Inexpensive and eco-friendly nanostructured birnessite-type δ-MnO2: A design strategy from oxygen defect engineering and K+ pre-intercalation

Nanostructured birnessite-type δ-MnO2 (KMO-V) with intercalated K+ and oxygen vacancies is synthesized by a hydrothermal method at 160 °C followed by annealing under 300 °C in Ar atmosphere with non-toxic and inexpensive γ-MnO2 (Unit price: 0.96–1.6 US$ Kg−1) as raw material. The interplanar spacing in (001) diffraction direction of KMO-V is near 0.719 nm.

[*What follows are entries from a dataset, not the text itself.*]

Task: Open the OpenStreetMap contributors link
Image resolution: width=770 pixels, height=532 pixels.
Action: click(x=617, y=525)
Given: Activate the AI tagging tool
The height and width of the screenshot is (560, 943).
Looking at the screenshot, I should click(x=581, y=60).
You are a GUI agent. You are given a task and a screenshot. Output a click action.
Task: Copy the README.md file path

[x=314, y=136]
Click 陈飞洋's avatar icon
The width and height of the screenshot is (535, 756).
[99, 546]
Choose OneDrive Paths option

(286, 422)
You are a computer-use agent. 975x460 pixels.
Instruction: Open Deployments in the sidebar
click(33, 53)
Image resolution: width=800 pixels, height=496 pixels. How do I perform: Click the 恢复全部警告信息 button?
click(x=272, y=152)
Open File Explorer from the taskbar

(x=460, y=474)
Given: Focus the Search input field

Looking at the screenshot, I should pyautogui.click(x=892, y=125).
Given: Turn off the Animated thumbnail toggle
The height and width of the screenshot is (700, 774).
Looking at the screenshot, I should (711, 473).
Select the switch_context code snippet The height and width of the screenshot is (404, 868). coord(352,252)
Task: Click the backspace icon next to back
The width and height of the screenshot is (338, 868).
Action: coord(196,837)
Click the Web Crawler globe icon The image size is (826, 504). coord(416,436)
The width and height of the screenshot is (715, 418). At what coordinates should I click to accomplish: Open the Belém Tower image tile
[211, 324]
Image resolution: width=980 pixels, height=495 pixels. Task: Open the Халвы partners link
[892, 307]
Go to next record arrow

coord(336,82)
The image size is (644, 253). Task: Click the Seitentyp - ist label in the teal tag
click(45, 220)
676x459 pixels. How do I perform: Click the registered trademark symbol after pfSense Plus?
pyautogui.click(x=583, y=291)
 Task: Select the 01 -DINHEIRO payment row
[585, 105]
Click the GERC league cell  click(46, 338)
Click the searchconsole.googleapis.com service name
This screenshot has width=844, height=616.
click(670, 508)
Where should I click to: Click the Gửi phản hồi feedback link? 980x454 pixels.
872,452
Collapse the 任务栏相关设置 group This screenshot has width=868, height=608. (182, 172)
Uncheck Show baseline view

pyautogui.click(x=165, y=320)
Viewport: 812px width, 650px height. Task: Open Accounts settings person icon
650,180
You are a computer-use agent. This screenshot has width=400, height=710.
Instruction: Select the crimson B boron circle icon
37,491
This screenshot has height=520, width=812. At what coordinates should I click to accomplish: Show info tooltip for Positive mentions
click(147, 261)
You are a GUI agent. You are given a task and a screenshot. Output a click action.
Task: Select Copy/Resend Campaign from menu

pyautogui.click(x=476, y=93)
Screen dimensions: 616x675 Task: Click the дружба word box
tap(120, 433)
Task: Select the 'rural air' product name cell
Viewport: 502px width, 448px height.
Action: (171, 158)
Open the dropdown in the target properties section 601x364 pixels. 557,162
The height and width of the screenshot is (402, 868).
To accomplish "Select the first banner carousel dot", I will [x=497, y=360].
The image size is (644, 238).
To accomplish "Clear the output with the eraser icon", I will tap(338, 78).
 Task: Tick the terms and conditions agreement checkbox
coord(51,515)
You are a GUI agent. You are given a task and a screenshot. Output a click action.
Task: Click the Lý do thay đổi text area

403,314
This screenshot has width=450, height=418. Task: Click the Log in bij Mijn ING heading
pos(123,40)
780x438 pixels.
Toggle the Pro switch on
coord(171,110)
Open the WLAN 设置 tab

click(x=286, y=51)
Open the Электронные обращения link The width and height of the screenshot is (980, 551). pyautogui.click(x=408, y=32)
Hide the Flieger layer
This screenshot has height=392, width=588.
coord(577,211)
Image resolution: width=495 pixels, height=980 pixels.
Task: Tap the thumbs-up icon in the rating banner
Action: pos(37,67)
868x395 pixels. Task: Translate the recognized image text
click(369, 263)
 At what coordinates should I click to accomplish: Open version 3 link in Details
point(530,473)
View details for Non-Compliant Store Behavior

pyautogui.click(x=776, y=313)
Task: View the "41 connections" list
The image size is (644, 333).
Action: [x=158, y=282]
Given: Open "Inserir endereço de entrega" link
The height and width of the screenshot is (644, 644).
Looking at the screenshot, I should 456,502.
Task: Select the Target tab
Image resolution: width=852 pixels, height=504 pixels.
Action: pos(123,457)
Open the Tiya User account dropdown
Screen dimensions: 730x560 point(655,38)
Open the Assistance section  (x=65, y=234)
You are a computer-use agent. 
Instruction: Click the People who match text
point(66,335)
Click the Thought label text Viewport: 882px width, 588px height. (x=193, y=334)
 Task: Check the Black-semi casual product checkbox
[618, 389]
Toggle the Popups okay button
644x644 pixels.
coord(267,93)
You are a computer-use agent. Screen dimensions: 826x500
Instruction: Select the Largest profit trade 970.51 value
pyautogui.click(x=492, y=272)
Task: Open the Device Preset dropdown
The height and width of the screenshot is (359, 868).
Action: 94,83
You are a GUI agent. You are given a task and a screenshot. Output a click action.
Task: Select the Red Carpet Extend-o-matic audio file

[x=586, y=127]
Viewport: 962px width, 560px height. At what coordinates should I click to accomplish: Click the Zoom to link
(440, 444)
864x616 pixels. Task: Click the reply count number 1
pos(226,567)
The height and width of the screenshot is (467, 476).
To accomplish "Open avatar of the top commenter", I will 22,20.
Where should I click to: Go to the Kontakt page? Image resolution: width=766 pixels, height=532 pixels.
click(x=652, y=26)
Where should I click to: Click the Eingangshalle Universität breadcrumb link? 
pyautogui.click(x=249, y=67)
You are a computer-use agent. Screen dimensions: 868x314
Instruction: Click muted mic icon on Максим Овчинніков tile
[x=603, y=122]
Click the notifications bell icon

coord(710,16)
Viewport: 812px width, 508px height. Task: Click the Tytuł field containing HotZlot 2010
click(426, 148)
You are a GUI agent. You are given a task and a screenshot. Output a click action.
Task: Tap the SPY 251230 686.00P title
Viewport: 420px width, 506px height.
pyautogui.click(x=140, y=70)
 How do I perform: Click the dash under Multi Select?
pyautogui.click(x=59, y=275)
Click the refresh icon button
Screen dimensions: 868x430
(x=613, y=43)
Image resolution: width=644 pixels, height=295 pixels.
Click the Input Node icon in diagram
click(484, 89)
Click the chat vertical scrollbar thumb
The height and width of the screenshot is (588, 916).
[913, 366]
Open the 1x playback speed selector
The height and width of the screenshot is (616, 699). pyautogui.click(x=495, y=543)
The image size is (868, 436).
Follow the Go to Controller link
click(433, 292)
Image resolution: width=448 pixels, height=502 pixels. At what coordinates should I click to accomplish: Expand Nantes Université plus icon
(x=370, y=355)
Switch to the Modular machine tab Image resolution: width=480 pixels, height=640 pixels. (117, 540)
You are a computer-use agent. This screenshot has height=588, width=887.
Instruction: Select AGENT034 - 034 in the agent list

The considerable initial discharge potential of about 1.8 V, specific energy of 389.88 Wh kg−1, and cyclic stability of 91.9% after 1500 cycles at 1.0 A g−1 of KMO-V are obtained. A hybrid intercalation mechanism of H+ and Zn2+ is revealed, KMO-V has the best diffusion kinetics performance of Zn2+ among the samples according to the calculation based on density functional theory (DFT). The by-product Zn4(OH)6SO4·4H2O and Mn2+ are thought to be the primary factors of capacity decay, the synergy of K+ pre-intercalation and oxygen vacancies plays a critical role of enhancing structural stability and reaction kinetics in KMO-V. Thus, this work provides an eco-friendly research method of inexpensive electrode material in aqueous Zn-ion batteries (AZIBs) for large-scale energy storage.